1Johns Hopkins Hopsital, Baltimore, MD, USA, 2Icahn School of Medicine at Mount Sinai, New York, NY, USA, 3Renaissance School of Medicine at Stony Brook University, Stony Brook, NY, USA.

Purpose:
Upper extremity trauma may occur in patients with a wide range of demographics and comorbidities. Traumatic tendon injury in the hand, while potentially soft tissue-sparing, is nonetheless associated with significant postoperative recovery and functional deficit. Complications during the recovery period, such as infection, may place repairs at risk of rupture or adhesion.
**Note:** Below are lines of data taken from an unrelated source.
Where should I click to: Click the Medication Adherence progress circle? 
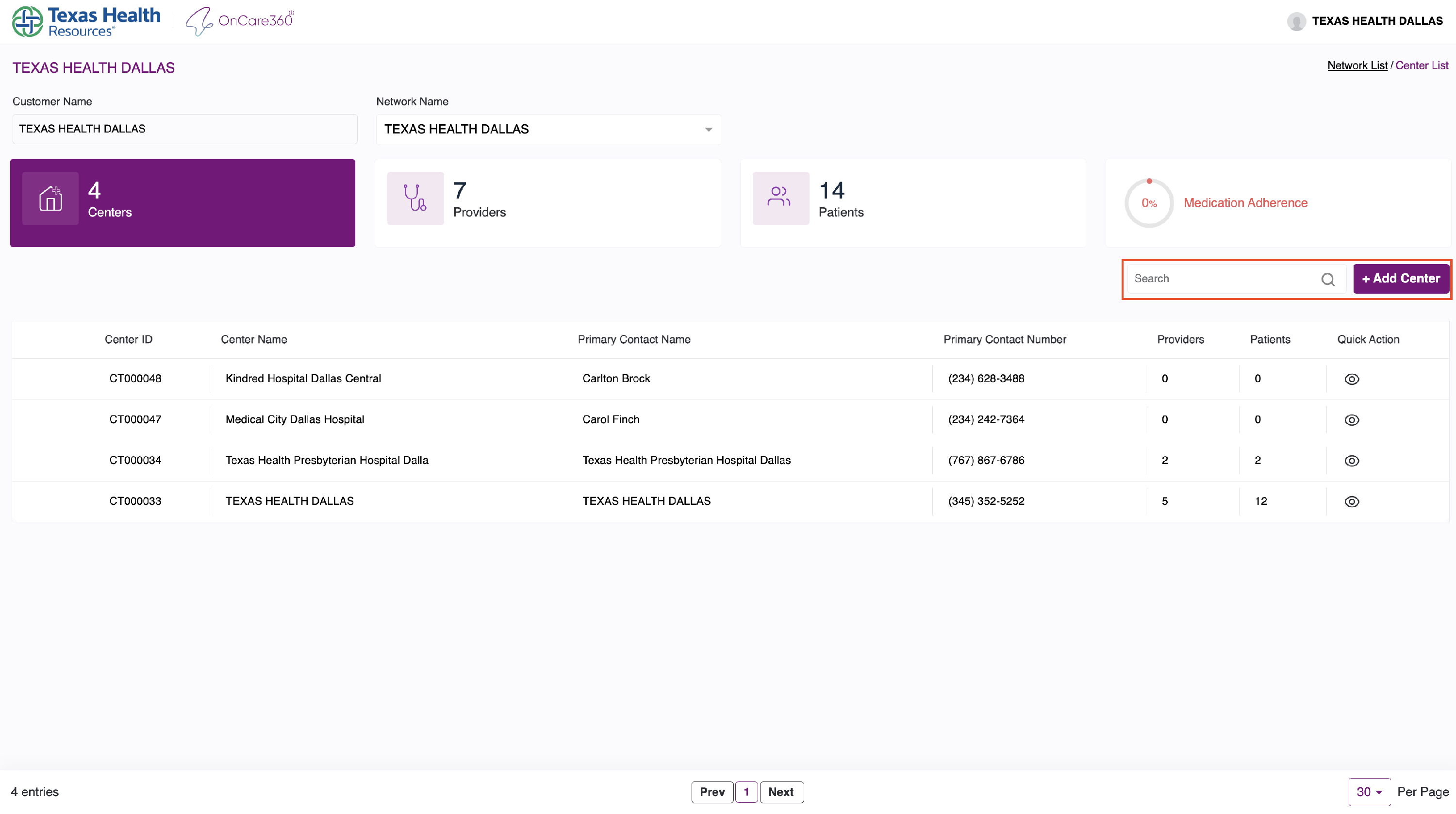coord(1148,203)
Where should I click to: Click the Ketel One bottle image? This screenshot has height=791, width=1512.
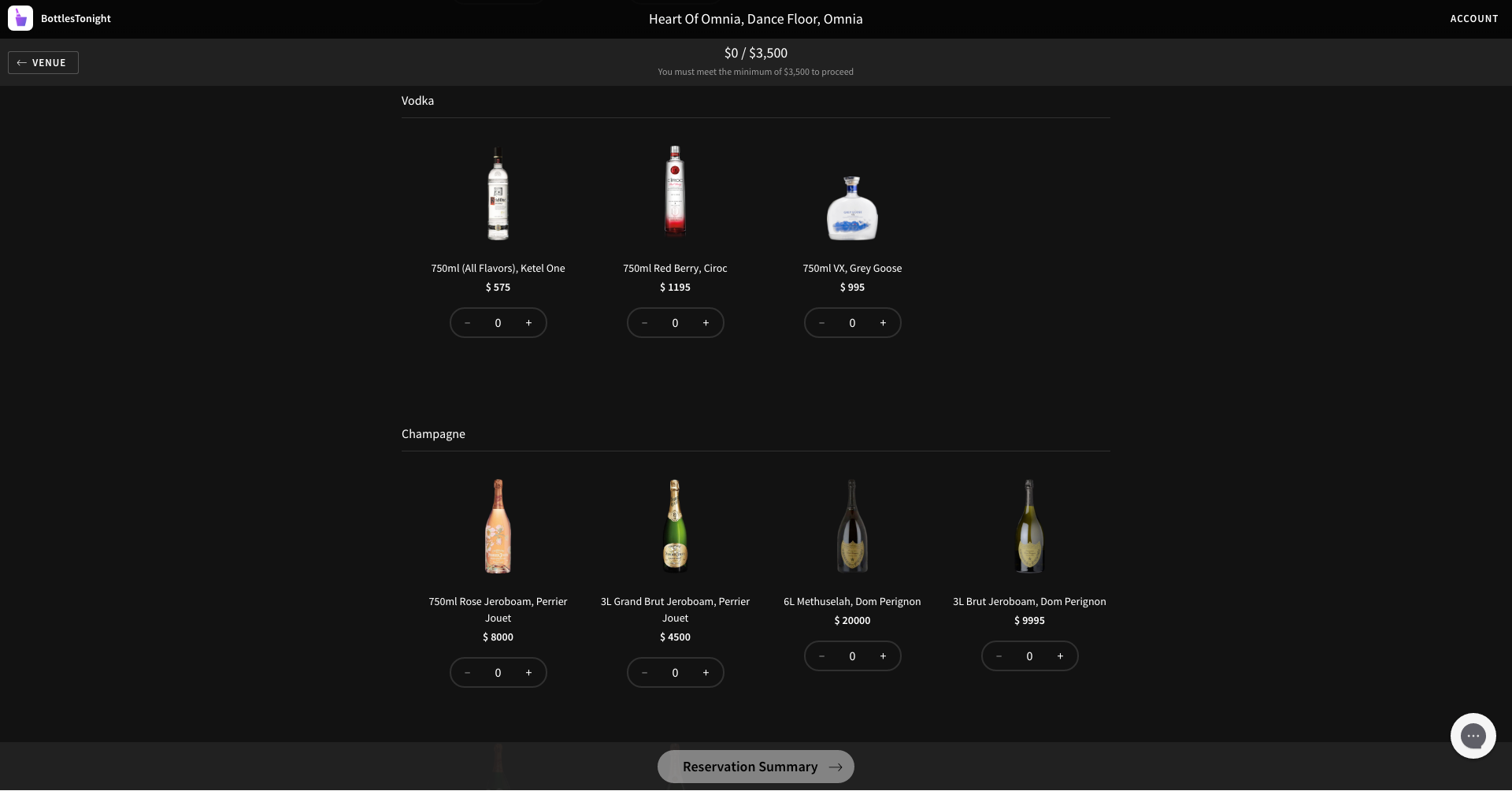coord(498,193)

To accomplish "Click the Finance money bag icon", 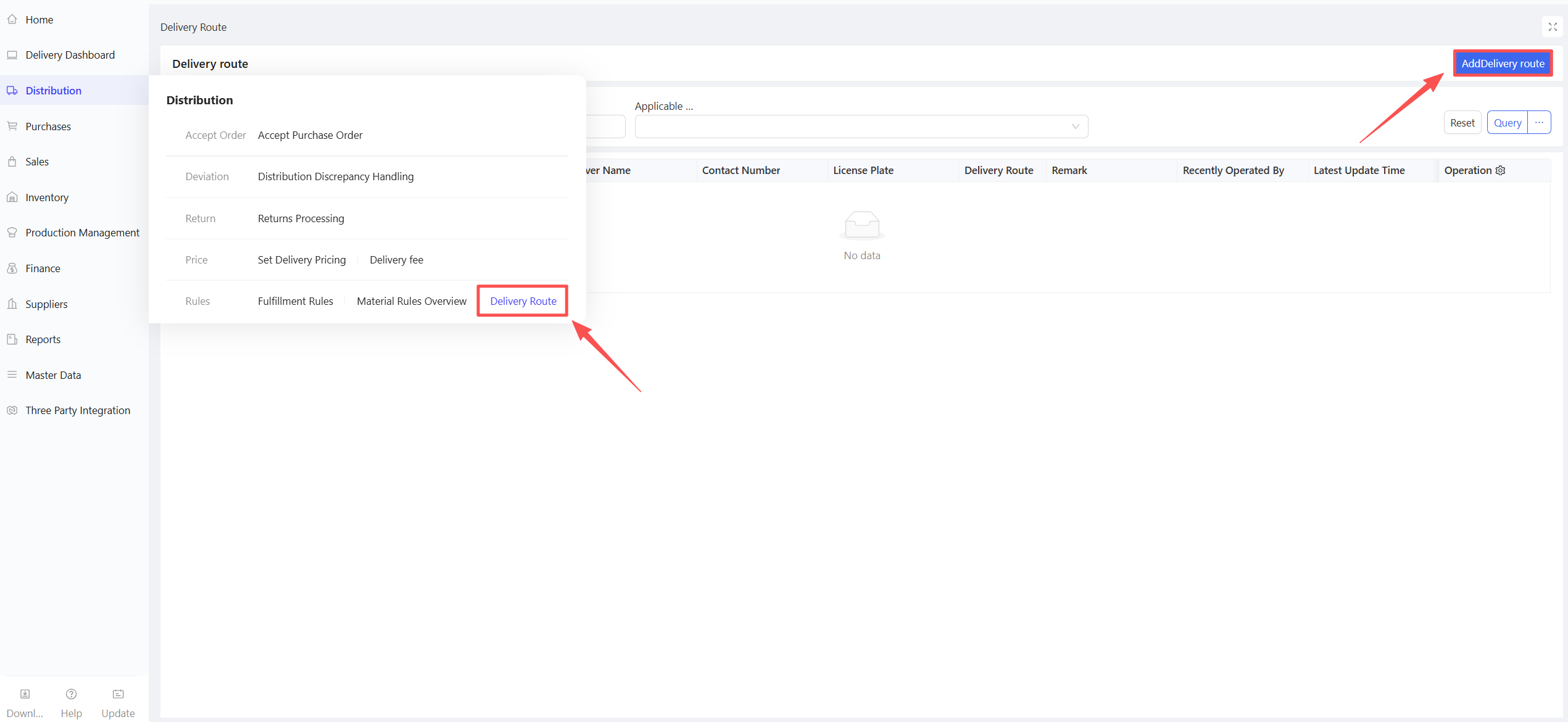I will click(x=12, y=268).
As such, predicting 30-day postoperative complications in upper extremity tendon repair is valuable. Historical risk proxies include smoking status, extreme age, and male gender, but recent orthopedic surgery literature suggests frailty measures such as the modified Charlson Comorbidity Index (mCCI) may be stronger predictors. The modified 5-item frailty index (mFI-5), another frailty measure, has been shown to be a strong predictor of 30-day postsurgical complications after open distal radius fracture treatment, using the American College of Surgeonsí National Surgical Quality Improvement Program (NSQIP) database. The authors hypothesized that the mFI-5 and mCCI are more predictive of 30-day postoperative complications in upper extremity tendon reconstruction, as compared to historic risk proxies.
Methods:
A retrospective review was performed of all patients from the NSQIP database who underwent upper extremity tendon reconstruction between January 1st, 2013 and December 31st, 2019. Patients with hand/wrist flexor tendon, extensor tendon, and pulley repairs were included. Patients were excluded if a concurrent procedure other than upper extremity tendon repair was performed. The mFI-5 and mCCI scores were calculated for each patient, and complications data were recorded. Age, BMI, number of major comorbidities, ASA class, mFI-5 score, and mCCI score were compared as predictors of all-cause 30-day complications, 30-day surgical site complications of any kind, length of stay, and aggregate Clavien-Dindo complication severity score, using univariate and multivariate logistic regression (p<0.05).
Results:
A total of 4,250 patients were analyzed. The strongest predictor for all-cause complications was an ASA class of 4, followed by ≥3 major comorbidities, an ASA class of 3, and an mFI-5 score of ≥2. The strongest predictors of surgical site complications were an ASA class of 3, 2 major comorbidities, and smoking status. The strongest predictors of complication severity were ASA class ≥4, ≥3 major comorbidities, and an mFI-5 score of ≥2. Association with overnight stay or admission was strongest with ASA class ≥4 and an mCCI score of ≥4. Age was not a significant predictor of any outcome measure studied.
Conclusions:
Frailty measures, such as the mFI-5 and mCCI, are stronger predictors than age, with respect to postsurgical complications after upper extremity tendon reconstruction. Further work is necessary to appropriately characterize the value of ASA classification as a risk assessment measure, as many patients with a high class may have concurrent traumatic injuries. The impact of specific components of the mFI-5 score and mCCI score on postoperative complication risk remains unclear.